Der Champion gab den scheidenden amerikanischen Studentinnen und Studenten drei Lektionen mit auf den Weg.

Erstens: «Mühelos ist ein Mythos». Der Schwerpunkt von Federers Rede. Er sagte, es sei frustrierend gewesen, zu hören, sein Spiel schaue mühelos aus, obwohl so viel Arbeit dahintersteckte. Er holte zu einem Plädoyer für Disziplin aus. «Klar, es braucht Talent. Doch dies ist ein dehnbarer Begriff. Disziplin haben ist auch ein Talent. In den meisten Fällen geht es nicht darum, talentiert zu sein, sondern Entschlossenheit zu zeigen (…) und an sich selber zu glauben.» Das müsse man aber lernen. Bei ihm fruchtete es, als er begann, sich nicht auf die Schwächen seiner Gegner zu konzentrieren, sondern sie dort zu schlagen, wo sie am stärksten waren. Hatte jemand zum Beispiel eine gute Vorhand, attackierte er diese gnadenlos. «So schlug ich 2003 einige der Besten.» Eine weitere Hürde, die es zu überwinden gelte, sei, dann zu gewinnen, wenn man ein wenig angeschlagen sei. «Auf diese Siege können wir am meisten stolz sein, denn sie beweisen, dass du nicht bloss dann gewinnen kannst, wenn du topfit bist.»
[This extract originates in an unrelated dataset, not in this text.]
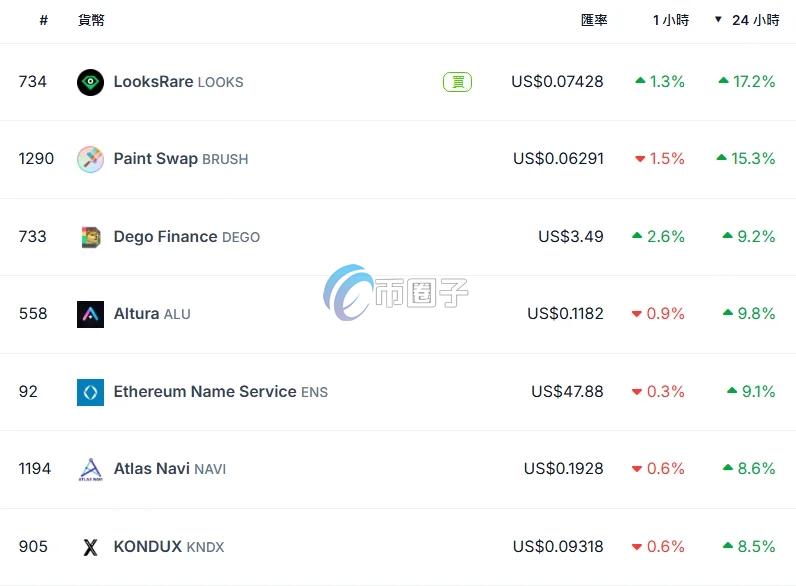
Task: Open the LooksRare LOOKS coin page
Action: point(178,82)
Zweitens: «Es ist bloss ein Punkt.» Manchmal verliere man, auch wenn man alles gegeben habe. Man müsse lernen, das zu akzeptieren. Federer erzählte, dass er zwar 80 Prozent aller Matches, die er gespielt habe, gewonnen habe. Schaue man sich aber die Punktestatistik der Spiele an, ergebe es ein anderes Bild: Er habe bloss 54 Prozent aller Punkte gewonnen. «Wenn du praktisch jeden zweiten Punkt nicht machst, lernst du, über verlorene Punkte hinwegzuschauen. Es ist bloss ein Punkt.» Anders ausgedrückt: Bevor der Punkt gespielt wird, ist er das Wichtigste überhaupt. Danach nicht mehr. «Diese Einstellung ist dermassen wichtig, weil du dann völlig befreit den nächsten Punkt spielen kannst: intensiv, klar, fokussiert», so Federer. «Die Weltbesten sind nicht die Besten, weil sie jeden Punkt gewonnen haben, sondern weil ihnen bewusst ist, dass sie immer wieder verlieren werden, aber wissen, wie sie damit umgehen müssen.»
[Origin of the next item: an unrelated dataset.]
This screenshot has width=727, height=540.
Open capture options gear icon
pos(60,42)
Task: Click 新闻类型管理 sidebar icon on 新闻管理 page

Drittens: «Das Leben ist grösser als der Platz.» Ihm sei schon früh bewusst geworden, dass ein Leben abseits des Tennisplatzes sehr wichtig sei. «Wohl deshalb bin ich nicht ausgebrannt», sagte Federer den Dartmouth-Studenten. Es gehe auch darum, andere Kulturen und Länder zu sehen, Freunde und Familie zu pflegen, aber auch Gutes zu tun. Federer erwähnte dabei seine Stiftung in Südafrika, die bisher über drei Millionen Kindern Zugang zu Bildung ermöglicht habe.